In short, yes. It is a very exciting area for research. We now have the opportunity to study a group of people with brain implants, to record those brain signals. This generates exciting opportunities to increase our understanding of this very complex area. Combined with the real increase in what we can see with the latest scanning technology, we are learning a great deal. This can be seen in the increased success of DBS for some psychiatric disorders. My colleague Professor Tipu Aziz, who is a leader in this field and pioneered DBS in the UK in the 1990s, is doing a trial with anorexia nervosa, which is showing very promising results. I can see this technique expanding to treat other physical and psychiatric conditions.

DP: There is medical literature covering a number of other areas where it could be applied, such as degenerative dementias, cognitive impairment in Alzheimer’s disease, and in the disorders that bridge neurology and psychiatry, like Tourette’s syndrome. But there is not literature establishing proven efficacy as yet.

EP: There is increasing evidence that it can help mitigate some psychological disorders such as obsessive-compulsive behaviour and depression. Research in this area is ongoing, but it is currently available to some patients in certain situations.

Is the mechanism for treating psychological disorders the same as for physical ones?
There is electrical circuitry for thoughts and emotions as well as physical movement, and that circuitry can also malfunction. The actual way in which it impacts on the mental processes is less understood than with the movement conditions, but I recall reading a quote from a neurologist saying “all movement is thought in action”, which points to the close relationship between the two processes.

DP: When assessing a patient for DBS, we screen for psychiatric or psychological issues such as anxiety, depression, impulsive and compulsive behaviours, because we know that DBS can have an impact on this once the pulse generator is turned on. A very detailed assessment is undertaken by a psychologist trained to work with DBS therapy, which contributes to the decision as to whether or not a patient is suitable for the procedure.
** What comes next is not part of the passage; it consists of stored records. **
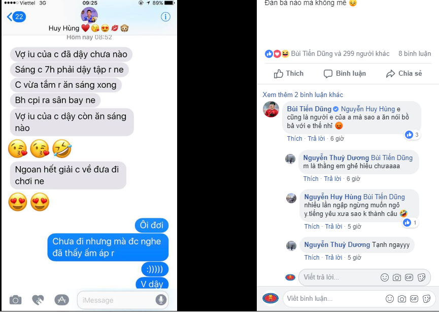Go back with the 22 unread arrow
This screenshot has height=312, width=439.
click(16, 17)
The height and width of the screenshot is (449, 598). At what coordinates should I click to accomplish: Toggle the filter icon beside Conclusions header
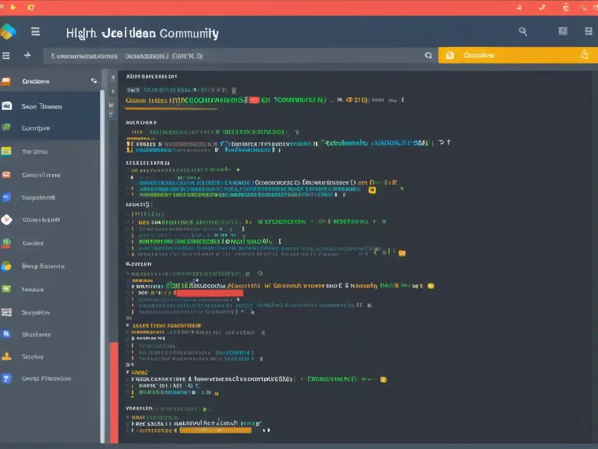click(x=93, y=81)
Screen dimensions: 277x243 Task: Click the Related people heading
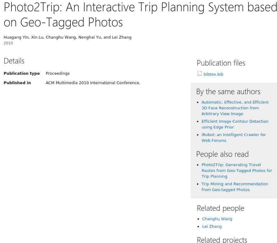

Is there much innovation in the field?
There is a lot of innovation, split over several categories. There is innovation in how patients are assessed and selected. For example, they might be given wearable devices to measure their movements, which can be fed into a computer and analysed as part of their assessments. The brain scans are getting increasingly sophisticated—we are able to use a form of MRI scan called diffusion tractography to see the brain pathways and see exactly which fibres we want to target. Some surgeons use robots in the procedure. The devices we use are becoming more sophisticated and miniaturised. My research is involved in developing adaptive stimulators—so-called ‘smart stimulators’.

One area that is really exciting is what I would call neuro-restorative technology. This involves molecular, cellular and biological therapies like stem cells or gene therapy, where you alter the natural history of the disorder. So, you could potentially inject something deep into the brain that might stop the dopamine neurones in Parkinson’s from degenerating, or even actually help them to regrow. Our present stimulation technique does not impact on the rate of degeneration, it just improves the symptoms.

What drew you to this operation?
EP: With a lot of degenerative diseases, there are no treatments available that can profoundly improve someone’s life immediately. The notion that with neurosurgery one can improve function and quality of life straight away is very satisfying, as well as exciting.